Four Misconceptions About the War in Gaza

Andrew Exum

The past week in Israel and the Palestinian territories has been horrific, and the next few weeks promise only more misery and pain.

Every shooting war is also a war between competing narratives—each side has its preferred way of framing the conflict—and few have been as fiercely contested in this regard as the war between Israel and the Palestinians. A week in, we should pause to interrogate some of what we have heard combatants and pundits say.

Hamas is ISIS.

In the aftermath of the attacks on Israel, which included atrocities such as the murder of children and the elderly, Israel and its defenders have likened Hamas to the Islamic State, the violent Islamist movement that briefly took over large swaths of Iraq and Syria before its defeat by local forces.

The comparison is at once understandable and misguided. I served as the senior Pentagon official responsible for the Middle East when we created the campaign plan that eventually defeated ISIS, and I remember the reporting—both open-source and classified—that clearly outlined the group’s ruthless nature. Hamas is certainly guilty of ISIS-like crimes, and it is responsible for all of the atrocities that took place on Israeli soil. But some of those crimes—including the murder of innocent civilians—appear to reflect Hamas’s disorganization, relative to ISIS, as much as its brutality.
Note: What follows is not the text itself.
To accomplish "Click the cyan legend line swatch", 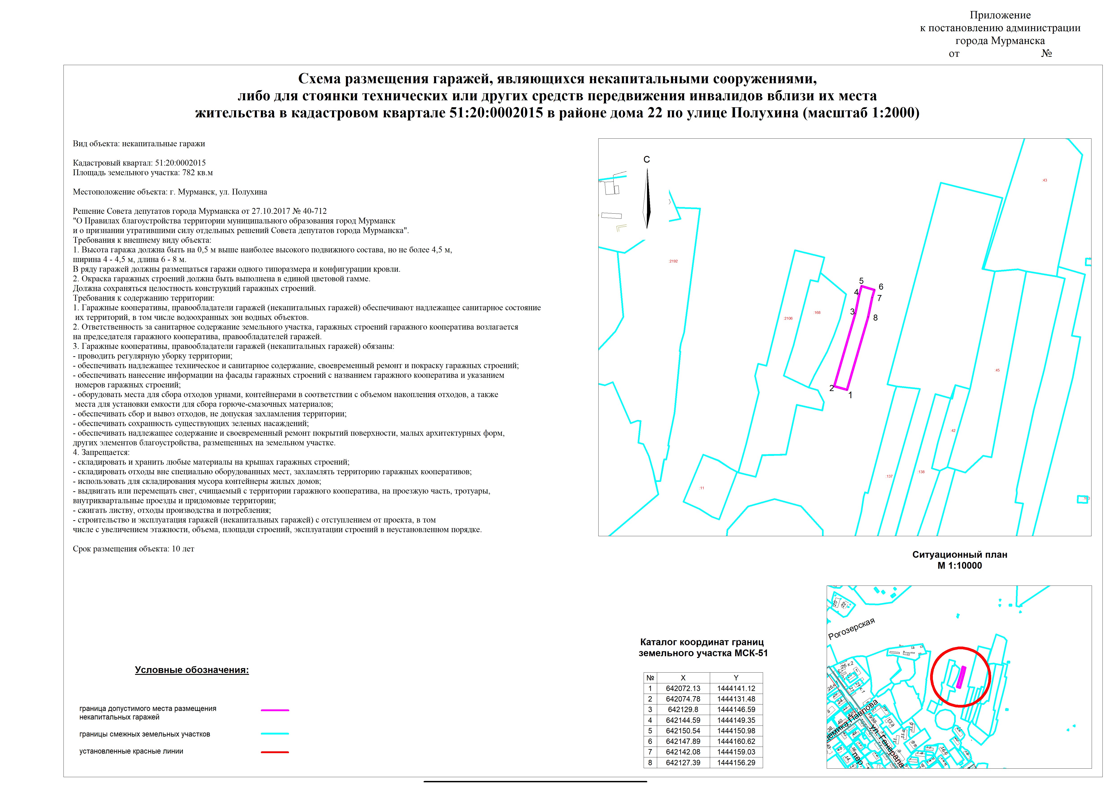I will click(x=275, y=734).
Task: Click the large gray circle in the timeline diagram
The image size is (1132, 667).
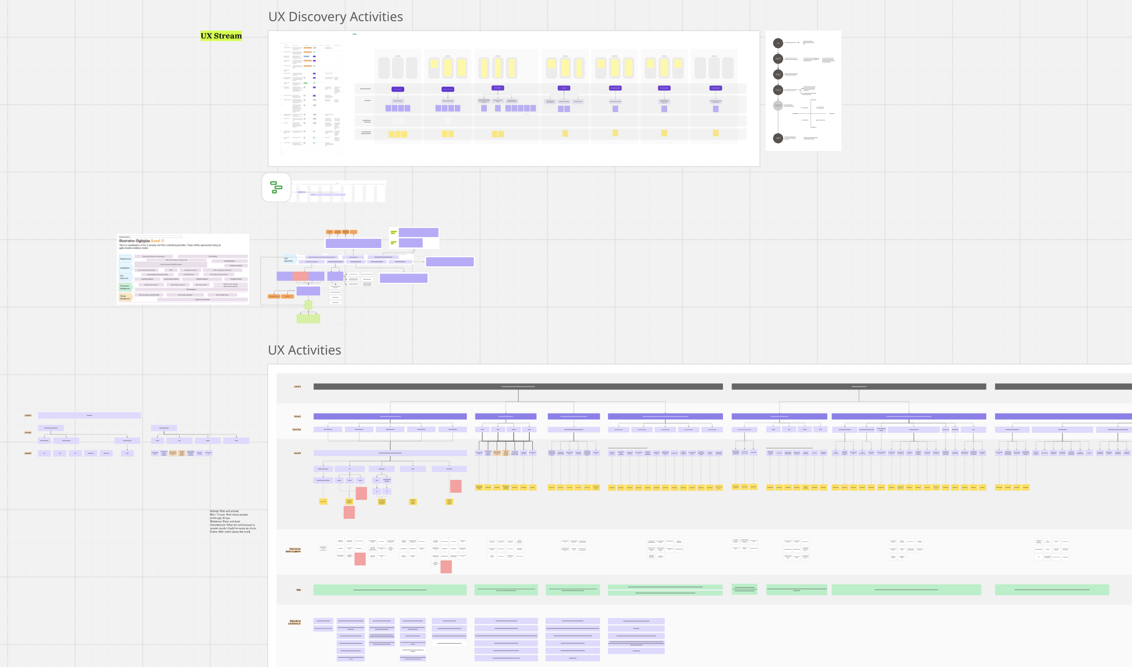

The pictures and videos we have seen from Israel seem to support the assertion, made by Hamas and others, that the initial incursion into Israel became a mass breakout; other Palestinians, seemingly not under the direct command and control of Hamas, appear to have piled into Israel, murdering and kidnapping Israelis at will. The idea that some of the worst atrocities might have been the result of disorganized, animalistic impulse is somehow even less comforting than the assumption that they were part of an explicit strategy.

Yet I heard from one well-informed observer that Hamas was initially unsure precisely how many Israelis had been kidnapped. Indeed, whether an Israeli mother or child was met with indifference or slaughter might have been determined as much by chance as by plan. Hamas seems to have been surprised by its own success —the helmet-cam-style videos Hamas has released do not portray a world-beating force, making the Israel Defense Forces’ initial reversals all the more embarrassing—and to have had no plan whatsoever for how it should deal with innocent lives. All too often, brutality appears to have triumphed over mercy.

The war in Gaza, though, does resemble the last phases of the war against ISIS in several unfortunate ways. By late 2016, the U.S.-led coalition, which included Syrian Kurds and Iraqi soldiers on the front lines, had pushed ISIS out of its more recently captured territories and into Raqqa and Mosul, its last two urban redoubts. The human costs of recapturing Raqqa and Mosul were staggering. Unlike in, say, Ramadi or Manbij, where locals were more ambivalent about ISIS rule, ISIS had strong local support in both Raqqa and Mosul, much as Hamas does in Gaza. Like Gaza, too, Raqqa and Mosul are large urban areas: Avoiding large-scale civilian casualties was impossible.

Israel now marches into Gaza, where Hamas has ruled with an iron fist but where most residents prefer even Hamas rule to Israeli occupation. As in the campaign to defeat ISIS, finding and killing Hamas’s leaders will result in the deaths of thousands of innocents as well.